Sua experiência prática ensinou-lhe a aproveitar ao máximo oportunidades inesperadas. Por exemplo, no dia 18 de julho de 1877, estava testando um telégrafo automático que tinha um estilete para ler as tiras de papéis que traziam os códigos recortados, quando, por alguma razão, talvez pelo excesso de voltagem, o estile subitamente começou a se mover tão rápido pelas tiras de papel que a fricção gerou um som. Talvez fosse apenas um rugido, mas isso chamou a atenção de Edison. Sua imaginação deu um salto imenso. O arquivista Douglas Tarr, do Edison National Historical Site, em West Orange, New Jersey, explica que “Edison parece ter raciocinado que, se um estilete passando por um papel poderia produzir um som sem ter essa intenção, então ele poderia produzir um som intencionalmente e, nesse caso, ele poderia reproduzir a voz humana”. Uma máquina falante!
Edison esmiuçava seus princípios fundamentais em seus cadernos e, no dia 17 de dezembro de 1877, ele registrou uma patente para um fonógrafo (um escritor de sons). Isso não era um aprimoramento de tecnologia existente – era algo inteiramente novo, a invenção mais original de Edison. Também era algo que ele não tentara inventar, ao contrário da lâmpada elétrica, dos sistemas de geração de energia e de outras invenções famosas que ele deliberadamente buscara. Tendo desenvolvido a idéia, Edison continuou trabalhando nela, retornando alternadamente a ela por mais duas décadas, produzindo uma qualidade sonora para as gravações que entusiasmariam milhões.

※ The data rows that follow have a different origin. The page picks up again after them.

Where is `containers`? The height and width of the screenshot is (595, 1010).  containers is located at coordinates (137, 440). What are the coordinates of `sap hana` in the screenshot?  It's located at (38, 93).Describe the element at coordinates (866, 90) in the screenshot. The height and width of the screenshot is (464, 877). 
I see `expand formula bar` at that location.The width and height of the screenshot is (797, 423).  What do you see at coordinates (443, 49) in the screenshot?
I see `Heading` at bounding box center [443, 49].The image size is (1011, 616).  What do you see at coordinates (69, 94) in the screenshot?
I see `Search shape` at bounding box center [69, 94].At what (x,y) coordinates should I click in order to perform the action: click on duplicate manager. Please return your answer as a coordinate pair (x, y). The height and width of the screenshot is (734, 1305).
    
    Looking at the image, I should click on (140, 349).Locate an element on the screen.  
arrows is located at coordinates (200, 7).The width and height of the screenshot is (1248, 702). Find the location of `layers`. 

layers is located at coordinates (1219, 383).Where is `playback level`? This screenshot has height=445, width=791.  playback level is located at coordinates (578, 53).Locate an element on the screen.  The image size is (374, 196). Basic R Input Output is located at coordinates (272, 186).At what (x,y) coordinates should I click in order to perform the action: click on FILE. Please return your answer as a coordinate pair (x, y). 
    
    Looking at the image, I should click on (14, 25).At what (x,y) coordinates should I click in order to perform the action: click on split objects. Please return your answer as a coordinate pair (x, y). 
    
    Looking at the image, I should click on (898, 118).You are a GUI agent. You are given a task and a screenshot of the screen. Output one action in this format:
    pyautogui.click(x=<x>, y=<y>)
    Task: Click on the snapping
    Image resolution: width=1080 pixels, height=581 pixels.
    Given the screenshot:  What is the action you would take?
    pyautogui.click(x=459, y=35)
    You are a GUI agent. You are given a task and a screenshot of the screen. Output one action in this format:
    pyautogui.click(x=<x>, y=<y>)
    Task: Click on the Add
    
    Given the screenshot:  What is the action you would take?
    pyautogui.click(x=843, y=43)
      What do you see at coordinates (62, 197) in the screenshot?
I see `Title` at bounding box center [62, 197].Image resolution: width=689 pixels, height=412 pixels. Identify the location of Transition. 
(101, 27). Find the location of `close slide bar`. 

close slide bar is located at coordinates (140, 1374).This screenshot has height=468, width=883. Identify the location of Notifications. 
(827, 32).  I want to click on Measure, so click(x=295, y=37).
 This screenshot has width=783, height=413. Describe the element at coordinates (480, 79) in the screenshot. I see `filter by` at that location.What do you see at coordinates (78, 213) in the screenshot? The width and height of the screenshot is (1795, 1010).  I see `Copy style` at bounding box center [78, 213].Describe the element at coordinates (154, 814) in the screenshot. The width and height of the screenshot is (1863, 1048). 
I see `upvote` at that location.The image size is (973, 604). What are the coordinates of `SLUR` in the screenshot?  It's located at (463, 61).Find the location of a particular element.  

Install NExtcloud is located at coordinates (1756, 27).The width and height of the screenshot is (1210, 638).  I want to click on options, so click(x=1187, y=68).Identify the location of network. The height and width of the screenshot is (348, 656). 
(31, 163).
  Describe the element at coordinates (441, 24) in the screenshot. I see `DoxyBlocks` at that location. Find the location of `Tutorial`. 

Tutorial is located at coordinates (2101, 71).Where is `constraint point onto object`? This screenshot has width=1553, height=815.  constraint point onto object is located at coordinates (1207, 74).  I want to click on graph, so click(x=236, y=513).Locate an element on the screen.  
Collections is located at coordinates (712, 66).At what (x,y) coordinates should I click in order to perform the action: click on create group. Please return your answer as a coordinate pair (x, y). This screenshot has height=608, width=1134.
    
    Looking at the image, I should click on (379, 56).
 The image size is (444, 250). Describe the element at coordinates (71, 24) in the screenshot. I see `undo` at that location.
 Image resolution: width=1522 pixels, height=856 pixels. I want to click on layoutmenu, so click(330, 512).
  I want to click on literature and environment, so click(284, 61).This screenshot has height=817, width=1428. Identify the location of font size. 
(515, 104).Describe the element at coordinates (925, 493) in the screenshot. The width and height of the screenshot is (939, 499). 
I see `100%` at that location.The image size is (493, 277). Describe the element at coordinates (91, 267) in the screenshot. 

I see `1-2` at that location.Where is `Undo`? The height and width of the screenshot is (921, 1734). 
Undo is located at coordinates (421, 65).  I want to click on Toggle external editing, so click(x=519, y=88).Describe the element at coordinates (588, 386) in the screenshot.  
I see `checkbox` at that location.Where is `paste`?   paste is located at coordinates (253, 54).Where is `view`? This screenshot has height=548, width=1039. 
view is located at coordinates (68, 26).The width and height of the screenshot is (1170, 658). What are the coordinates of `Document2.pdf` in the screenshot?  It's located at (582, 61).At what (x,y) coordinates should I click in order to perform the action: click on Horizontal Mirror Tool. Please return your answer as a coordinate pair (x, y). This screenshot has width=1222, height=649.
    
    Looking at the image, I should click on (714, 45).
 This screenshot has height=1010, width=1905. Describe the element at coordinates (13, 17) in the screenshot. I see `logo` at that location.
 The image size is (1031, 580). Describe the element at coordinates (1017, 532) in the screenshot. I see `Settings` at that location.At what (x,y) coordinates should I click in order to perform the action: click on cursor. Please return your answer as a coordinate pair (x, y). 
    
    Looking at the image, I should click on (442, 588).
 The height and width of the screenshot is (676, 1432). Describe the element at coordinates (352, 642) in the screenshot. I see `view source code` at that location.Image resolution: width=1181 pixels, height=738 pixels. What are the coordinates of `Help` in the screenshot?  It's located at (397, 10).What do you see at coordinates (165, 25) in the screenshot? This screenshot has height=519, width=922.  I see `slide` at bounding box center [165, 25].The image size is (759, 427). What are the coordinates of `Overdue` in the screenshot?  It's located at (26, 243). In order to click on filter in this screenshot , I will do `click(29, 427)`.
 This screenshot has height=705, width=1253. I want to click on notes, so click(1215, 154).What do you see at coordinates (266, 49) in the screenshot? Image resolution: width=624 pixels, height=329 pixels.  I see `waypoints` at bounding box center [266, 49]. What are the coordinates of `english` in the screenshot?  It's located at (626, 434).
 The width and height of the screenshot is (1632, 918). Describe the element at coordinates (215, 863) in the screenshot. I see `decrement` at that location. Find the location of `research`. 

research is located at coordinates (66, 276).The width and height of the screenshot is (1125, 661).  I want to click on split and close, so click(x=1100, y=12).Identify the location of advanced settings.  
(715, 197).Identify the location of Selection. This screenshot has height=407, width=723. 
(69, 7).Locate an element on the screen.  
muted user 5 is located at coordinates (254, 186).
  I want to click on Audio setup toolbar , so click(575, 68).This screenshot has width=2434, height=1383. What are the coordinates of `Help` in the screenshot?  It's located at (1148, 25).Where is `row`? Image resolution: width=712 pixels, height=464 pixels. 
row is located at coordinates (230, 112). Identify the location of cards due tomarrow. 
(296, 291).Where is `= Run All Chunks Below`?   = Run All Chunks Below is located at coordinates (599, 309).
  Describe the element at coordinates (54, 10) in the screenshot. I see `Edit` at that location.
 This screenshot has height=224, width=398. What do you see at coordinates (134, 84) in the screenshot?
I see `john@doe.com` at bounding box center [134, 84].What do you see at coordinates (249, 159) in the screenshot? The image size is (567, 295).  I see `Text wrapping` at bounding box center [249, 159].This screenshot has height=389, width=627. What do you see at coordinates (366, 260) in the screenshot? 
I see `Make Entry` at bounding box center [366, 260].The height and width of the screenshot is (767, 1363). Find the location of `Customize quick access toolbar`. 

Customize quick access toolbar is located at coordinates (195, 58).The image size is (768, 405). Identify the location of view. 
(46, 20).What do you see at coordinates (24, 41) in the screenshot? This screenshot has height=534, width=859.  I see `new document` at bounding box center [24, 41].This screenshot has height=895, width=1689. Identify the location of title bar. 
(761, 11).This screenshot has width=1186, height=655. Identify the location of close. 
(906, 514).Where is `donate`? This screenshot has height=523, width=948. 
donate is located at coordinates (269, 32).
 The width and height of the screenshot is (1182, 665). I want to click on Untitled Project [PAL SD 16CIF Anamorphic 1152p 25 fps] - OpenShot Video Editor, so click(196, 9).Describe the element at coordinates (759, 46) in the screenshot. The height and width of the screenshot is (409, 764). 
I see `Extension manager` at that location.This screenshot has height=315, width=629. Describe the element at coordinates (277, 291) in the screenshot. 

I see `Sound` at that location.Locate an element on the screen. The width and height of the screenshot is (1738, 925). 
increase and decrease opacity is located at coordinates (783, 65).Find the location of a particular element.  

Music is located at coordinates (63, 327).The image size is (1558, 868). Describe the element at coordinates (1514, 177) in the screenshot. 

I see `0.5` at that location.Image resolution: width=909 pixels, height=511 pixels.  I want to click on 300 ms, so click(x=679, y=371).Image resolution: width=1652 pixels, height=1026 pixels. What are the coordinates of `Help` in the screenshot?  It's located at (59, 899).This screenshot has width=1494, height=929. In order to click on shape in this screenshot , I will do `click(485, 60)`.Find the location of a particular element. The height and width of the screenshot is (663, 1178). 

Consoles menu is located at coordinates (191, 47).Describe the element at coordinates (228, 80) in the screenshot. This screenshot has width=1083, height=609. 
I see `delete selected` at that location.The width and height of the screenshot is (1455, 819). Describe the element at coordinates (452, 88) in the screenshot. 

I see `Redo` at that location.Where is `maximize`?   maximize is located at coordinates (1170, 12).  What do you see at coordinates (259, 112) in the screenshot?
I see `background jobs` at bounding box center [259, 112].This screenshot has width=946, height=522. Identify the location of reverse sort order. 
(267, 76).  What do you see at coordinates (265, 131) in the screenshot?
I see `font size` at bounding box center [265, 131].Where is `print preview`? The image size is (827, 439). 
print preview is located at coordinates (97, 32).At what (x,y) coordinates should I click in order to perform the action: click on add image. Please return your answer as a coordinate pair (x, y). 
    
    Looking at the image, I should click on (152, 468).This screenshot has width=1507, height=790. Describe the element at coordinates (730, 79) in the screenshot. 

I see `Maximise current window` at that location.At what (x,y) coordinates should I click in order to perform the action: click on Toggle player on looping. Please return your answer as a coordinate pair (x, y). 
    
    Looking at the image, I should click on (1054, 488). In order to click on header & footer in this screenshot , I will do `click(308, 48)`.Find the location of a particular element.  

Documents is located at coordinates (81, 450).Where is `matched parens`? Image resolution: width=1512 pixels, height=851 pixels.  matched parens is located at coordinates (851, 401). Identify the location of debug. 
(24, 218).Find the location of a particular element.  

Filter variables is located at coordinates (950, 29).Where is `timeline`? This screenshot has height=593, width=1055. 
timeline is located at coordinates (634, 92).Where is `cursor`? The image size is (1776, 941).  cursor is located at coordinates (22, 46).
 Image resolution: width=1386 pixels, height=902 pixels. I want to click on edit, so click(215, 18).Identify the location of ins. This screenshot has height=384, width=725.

De mente flexível e aberta, Edison possuía uma vantagem importante na corrida pela luz elétrica. Os outros inventores estavam concentrados em refinar os arcos de baixa resistência (usados então nos faróis), que necessitavam de quantidades imensas de energia elétrica e fio de cobre – a parte mais custosa de seus sistema de iluminação. Em setembro de 1878, Edison começou a considerar alegremente o contrário: um sistema de alta resistência iria requerer muito menos cobre e energia. Isso poderia resultar em pequenas luzes elétricas adequadas para o uso domiciliar. Em janeiro de 1879, no laboratório que ele montou em Menlo Park, em New Jersey, Edison construíra sua primeira lâmpada elétrica incandescente de alta resistência. Ela funcionava com a transmissão de eletricidade por um fino filamento de platina em uma lâmpada de vidro a vácuo que evitava que o filamento derretesse.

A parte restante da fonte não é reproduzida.